(Collected data)
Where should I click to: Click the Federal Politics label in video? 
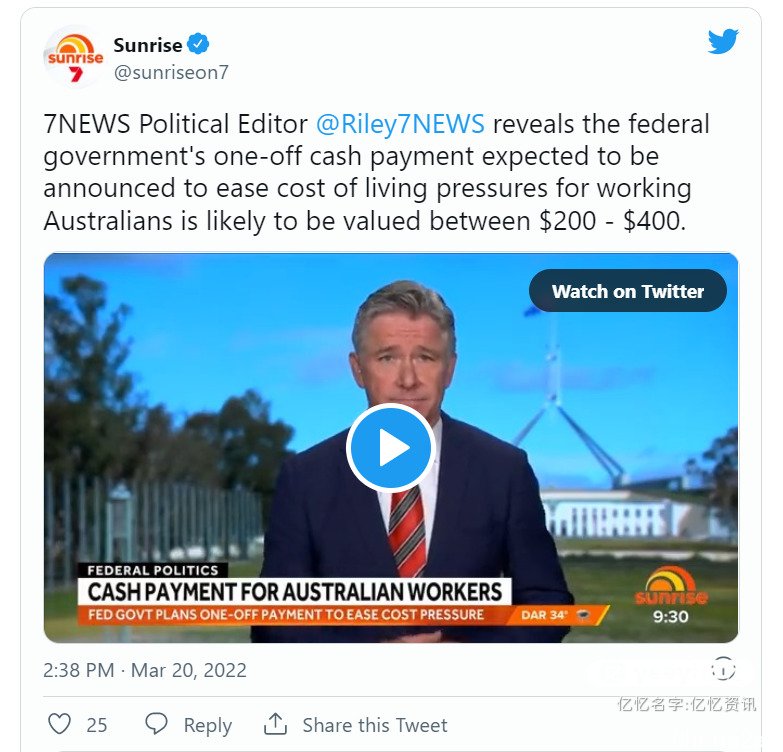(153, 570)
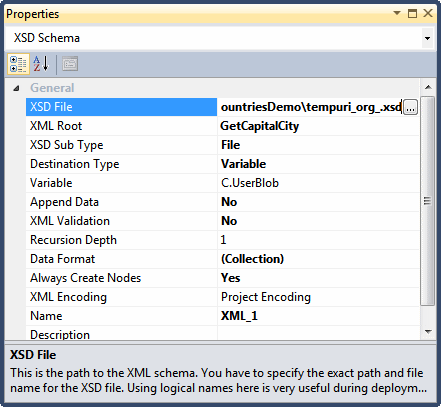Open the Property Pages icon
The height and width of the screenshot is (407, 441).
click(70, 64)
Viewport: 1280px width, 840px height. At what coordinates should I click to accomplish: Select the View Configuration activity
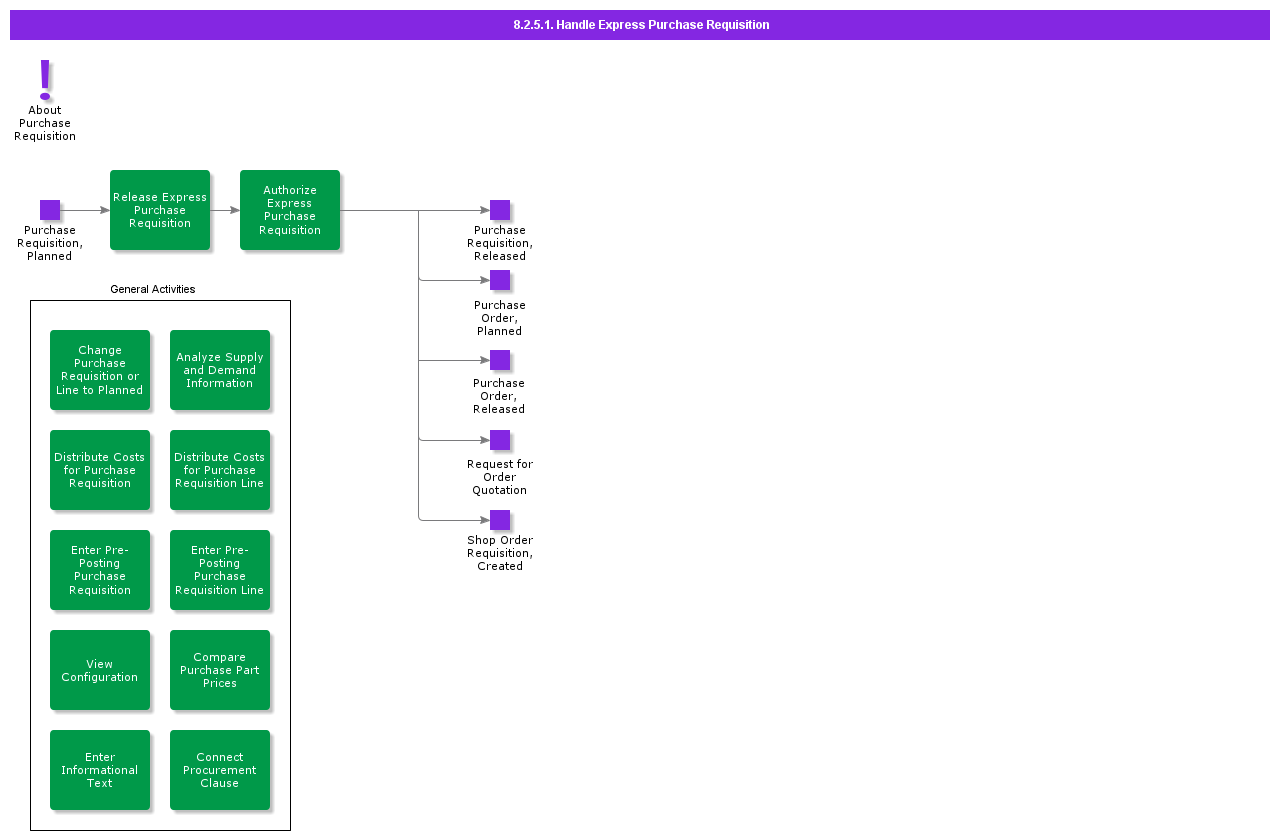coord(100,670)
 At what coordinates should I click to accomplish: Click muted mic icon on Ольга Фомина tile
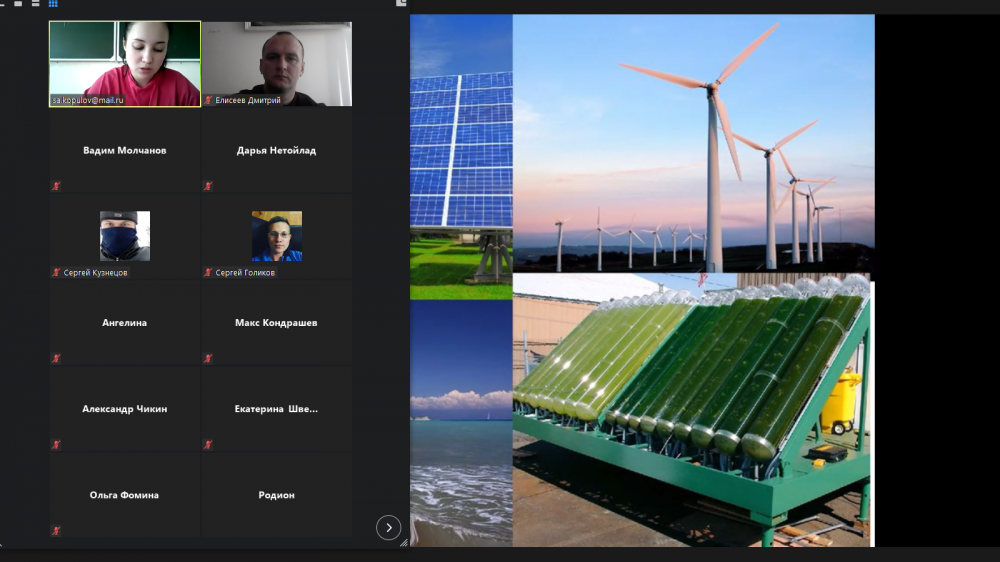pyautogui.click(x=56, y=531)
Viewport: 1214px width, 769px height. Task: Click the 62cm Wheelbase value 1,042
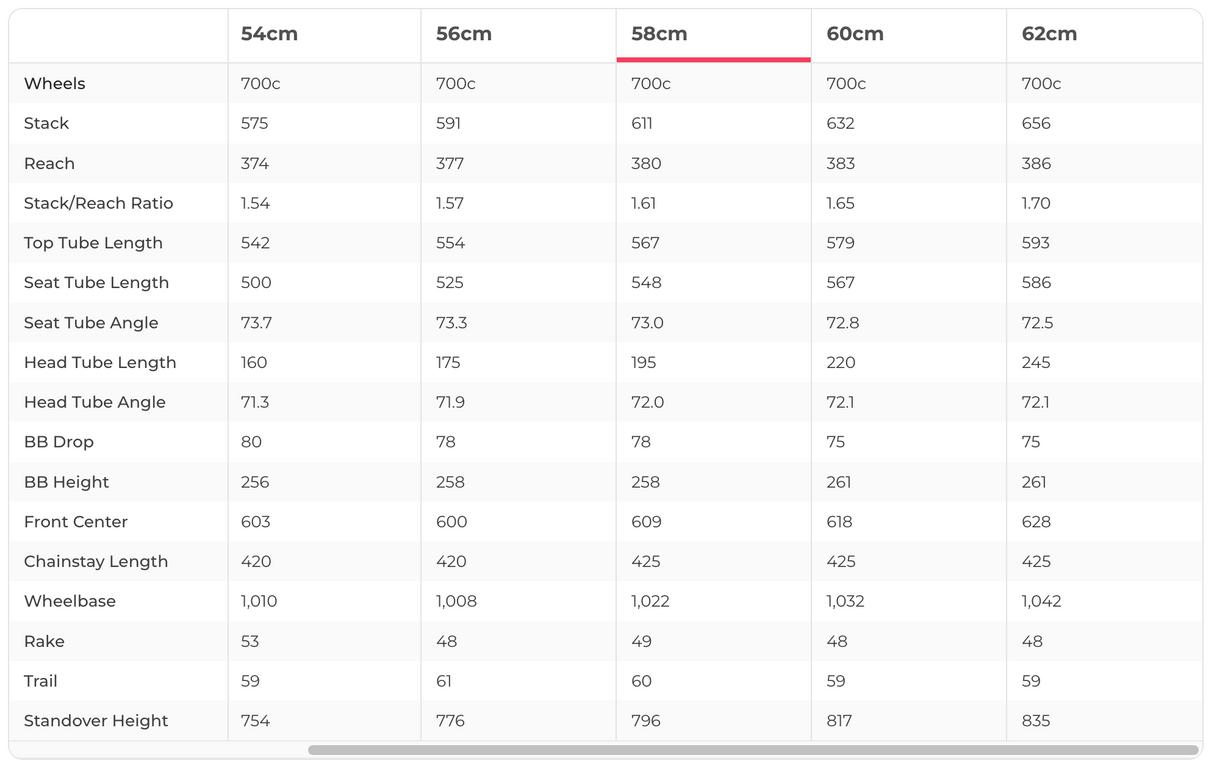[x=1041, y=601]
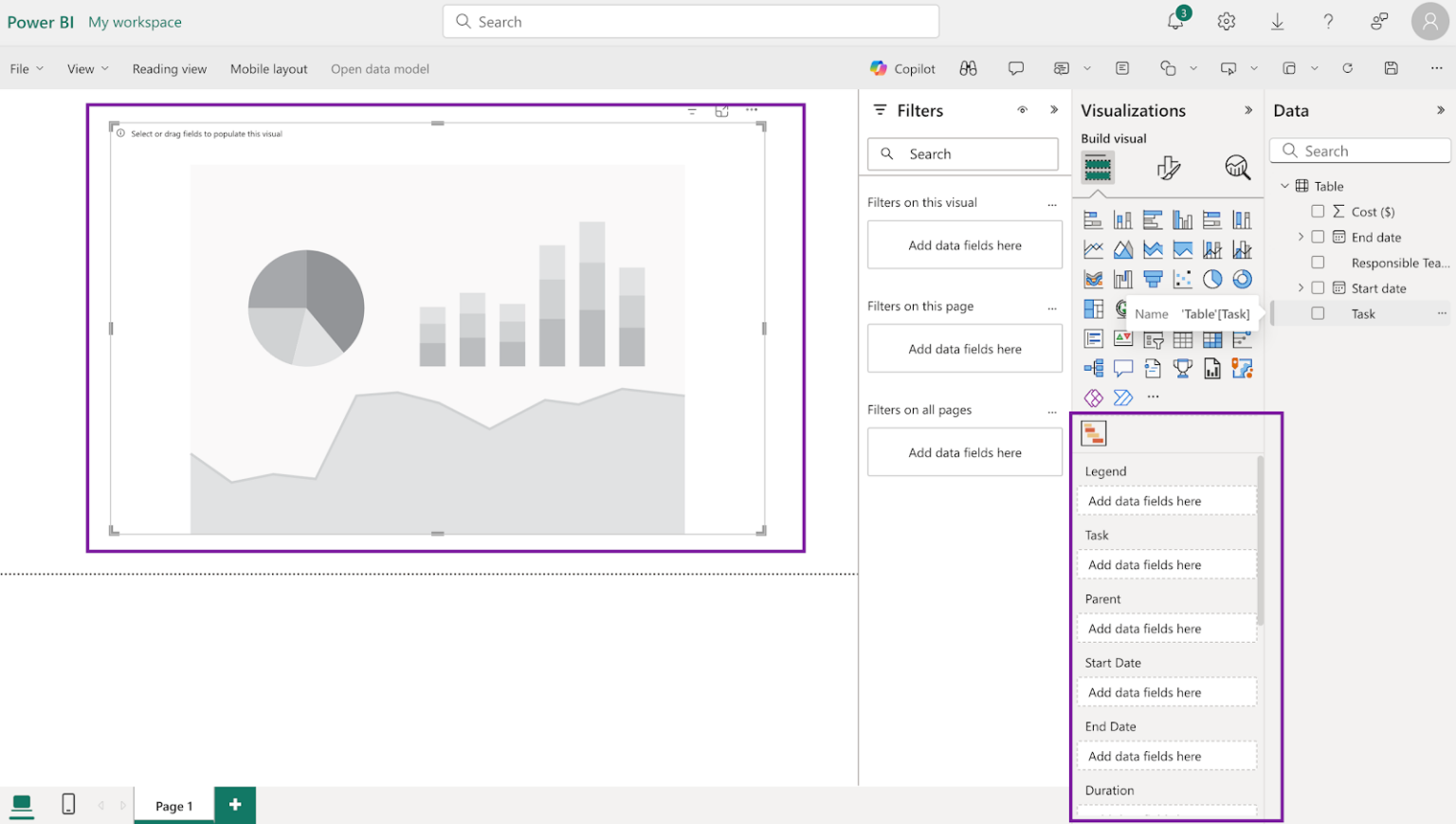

What the exercise asks: Pictures aside, restate the entries word for word.

Reply to the exercise:
Where should I click to: Click the Federal Politics label in video? 
(153, 570)
Open the Property Pages icon
The height and width of the screenshot is (407, 441).
click(70, 64)
Viewport: 1280px width, 840px height. At what coordinates should I click to accomplish: Select the View Configuration activity
coord(100,670)
 At what coordinates should I click to accomplish: Click muted mic icon on Ольга Фомина tile
pyautogui.click(x=56, y=531)
Viewport: 1214px width, 769px height. Task: Click the 62cm Wheelbase value 1,042
[x=1041, y=601]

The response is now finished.